The Scientific Yield: LHC Run 3 & Beyond
- LHC Run 3 Status: Ongoing, delivering record luminosity.
- Recent Breakthrough: Observation of quantum entanglement in top quarks (Sept 2025).
- ALICE Result (Feb 2026): 3D femtoscopy of quark-gluon plasma source size.
- Higgs Boson Count: > 8 million produced (target for FCC-ee: > 1 million per year).
- Data Volume: Exabytes of data processing required annually.
The cost of curiosity
The debate over the Future Circular Collider ultimately boils down to the value of knowledge in a resource-constrained world. Critics, including some theoretically minded physicists, argue that the funds would be better spent on a diverse array of smaller, riskier experiments—telescopes, neutrino detectors, or tabletop quantum gravity tests—rather than putting all the eggs in one gigantic, subterranean basket. Sabine Hossenfelder, a vocal critic of the project, has long argued that building larger colliders without a clear theoretical prediction of what they might find is a strategy based on hope, not evidence.
Yet, the history of physics is littered with discoveries that no one ordered. The muon, the tau neutrino, and indeed the structure of the atom itself were unveiled not because theory demanded them, but because someone looked. The proponents of the Future Circular Collider argue that exploration is its own justification. If we stop looking, we guarantee that we will find nothing. The Helsinki meeting will likely reinforce this narrative: that the FCC is the only viable path to the next frontier of high-energy physics.
There is also the matter of engineering spinoffs. The superconducting magnets, vacuum systems, and cryogenics required for the FCC would necessitate leaps in industrial technology. CERN is quick to point out that the World Wide Web was invented there, a serendipitous byproduct of the need to share data. Who is to say what the Future Circular Collider might spawn? Efficient power transmission? Advanced medical imaging? Or perhaps just a very expensive hole in the ground?

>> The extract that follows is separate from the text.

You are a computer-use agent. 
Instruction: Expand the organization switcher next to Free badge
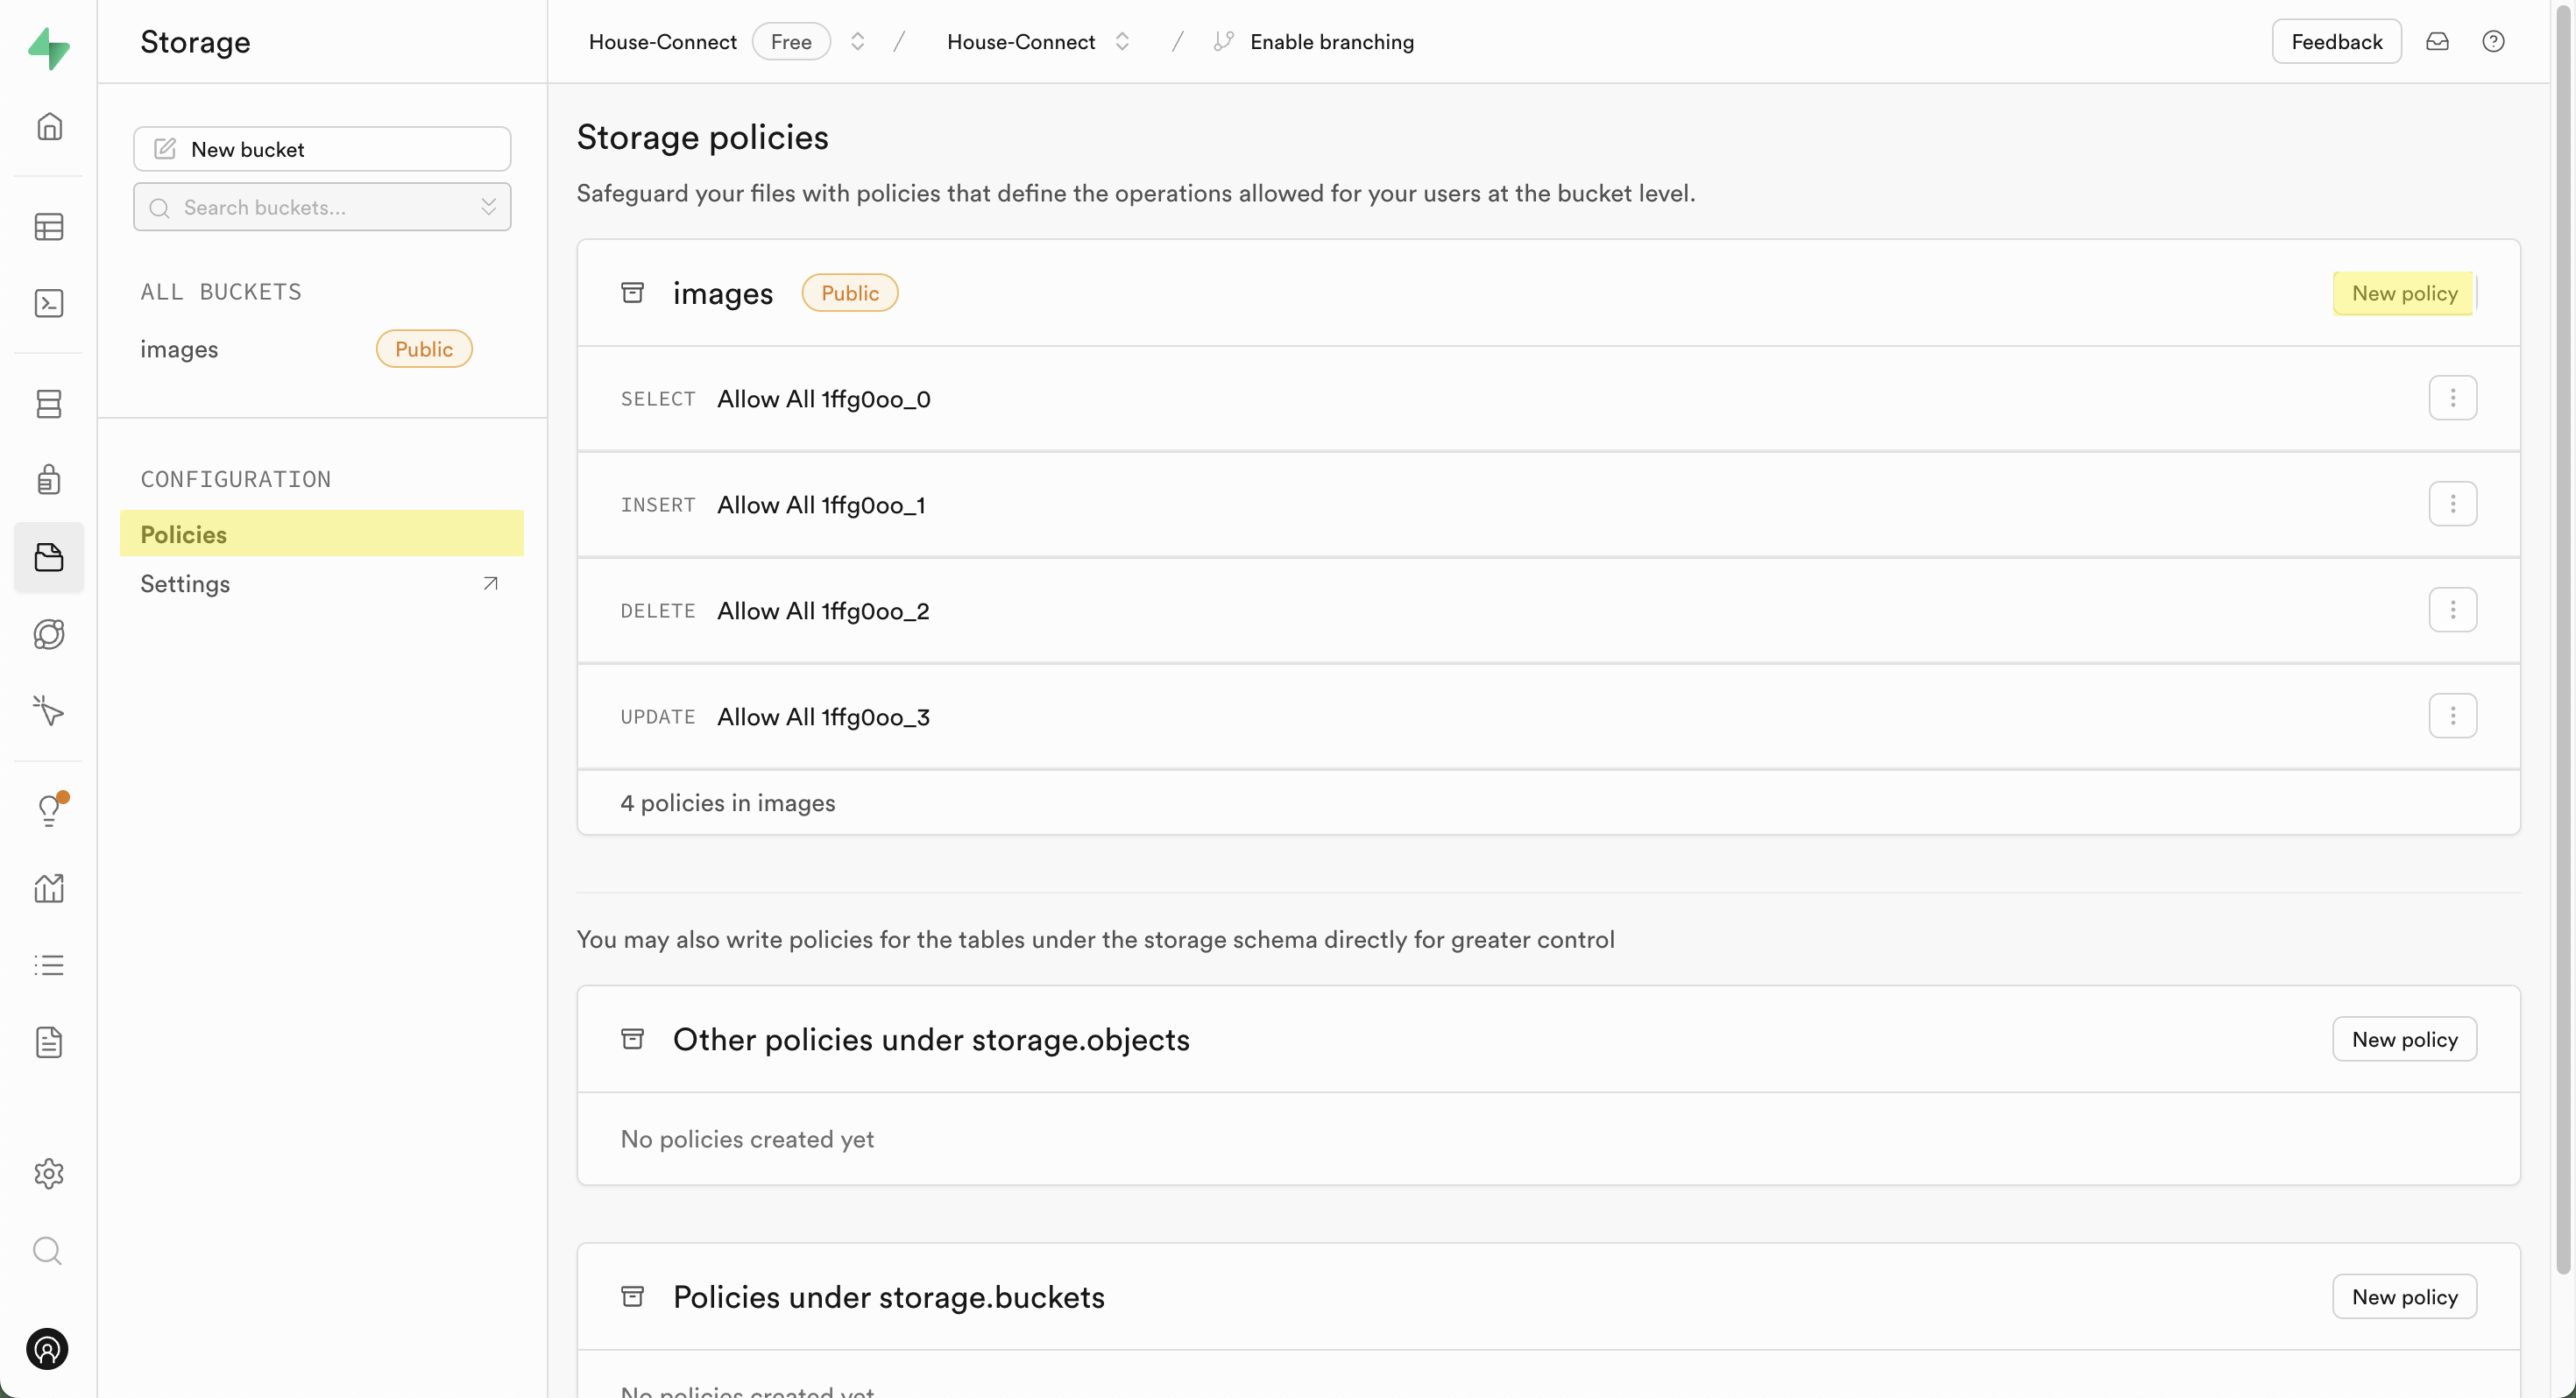(x=857, y=41)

The road to approval is long. The CERN Council is expected to make a final decision around 2028. Between now and then, the project’s managers must convince the treasuries of Europe that 15 billion francs is a reasonable price for a machine that produces nothing but data. In an era of austerity, climate crisis, and war, that is a hard sell. But as the delegates in Helsinki will doubtless remind us, the cost of ignorance is arguably higher.

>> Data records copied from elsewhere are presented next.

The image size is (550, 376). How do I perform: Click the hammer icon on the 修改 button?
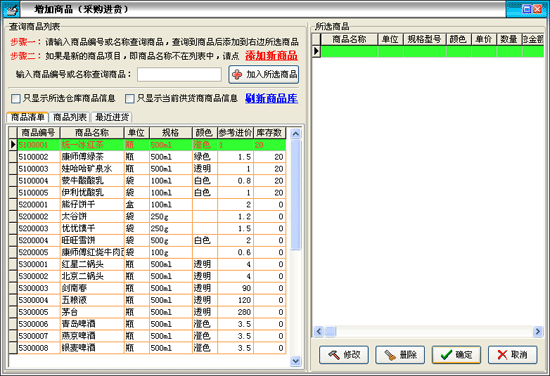(334, 355)
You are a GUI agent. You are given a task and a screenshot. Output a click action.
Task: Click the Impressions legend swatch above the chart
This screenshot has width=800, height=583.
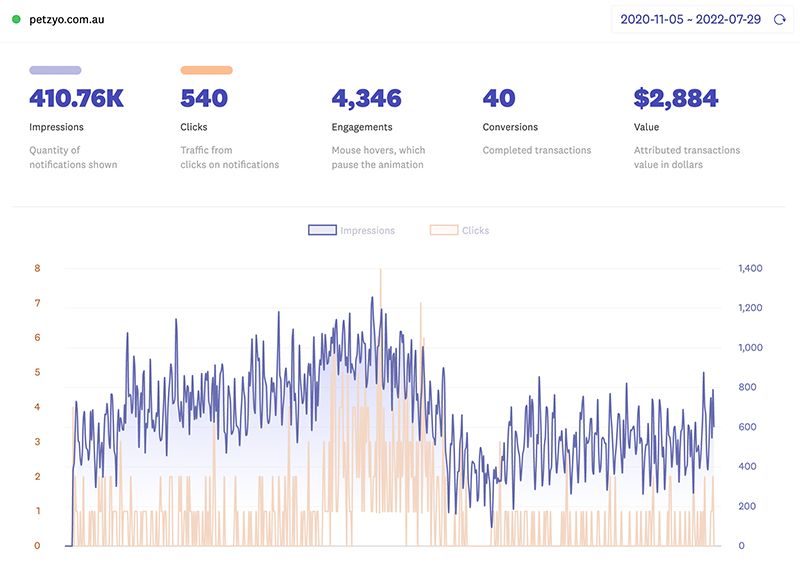[x=322, y=230]
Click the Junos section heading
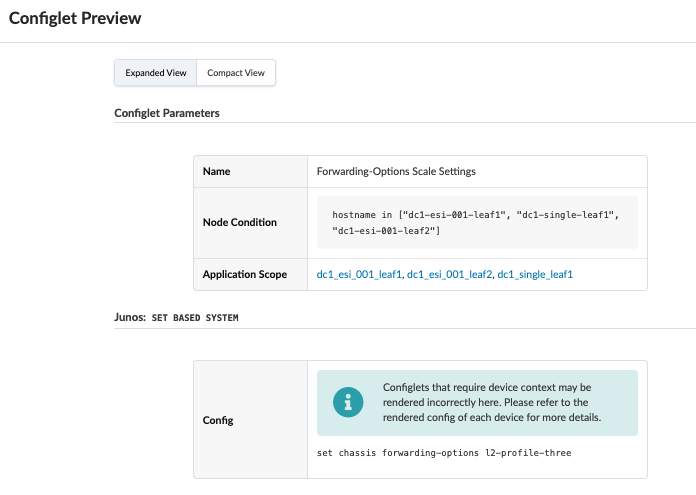This screenshot has width=696, height=495. [x=130, y=317]
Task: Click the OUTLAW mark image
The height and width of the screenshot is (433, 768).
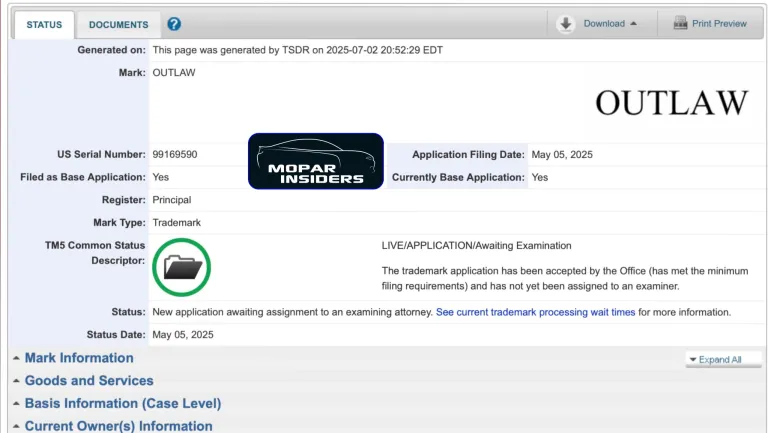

For now, the particle physicists are like mapmakers at the edge of the known world. The LHC has filled in the dragon-infested waters of the Standard Model, and the map looks complete. But the mapmakers know that the edges don’t match reality. The galaxy is spinning too fast (dark matter); the universe is expanding too quickly (dark energy). Somewhere, the map is wrong. The Future Circular Collider is the ship they want to build to sail off the edge. Whether the taxpayers of Europe will agree to fund the voyage remains the greatest uncertainty of all.